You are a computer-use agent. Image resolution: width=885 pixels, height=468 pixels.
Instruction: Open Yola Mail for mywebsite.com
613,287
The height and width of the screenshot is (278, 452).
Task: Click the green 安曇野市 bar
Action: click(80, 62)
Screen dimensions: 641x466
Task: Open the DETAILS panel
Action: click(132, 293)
+===+
▶ [EXERCISE DETAILS]:
Copy down every record, keeping each one exact.

▶ [RESPONSE TO THIS TASK]:
You are a computer-use agent. Image resolution: width=885 pixels, height=468 pixels.
Instruction: Open Yola Mail for mywebsite.com
613,287
The height and width of the screenshot is (278, 452).
Task: Click the green 安曇野市 bar
Action: click(80, 62)
Screen dimensions: 641x466
Task: Open the DETAILS panel
Action: click(132, 293)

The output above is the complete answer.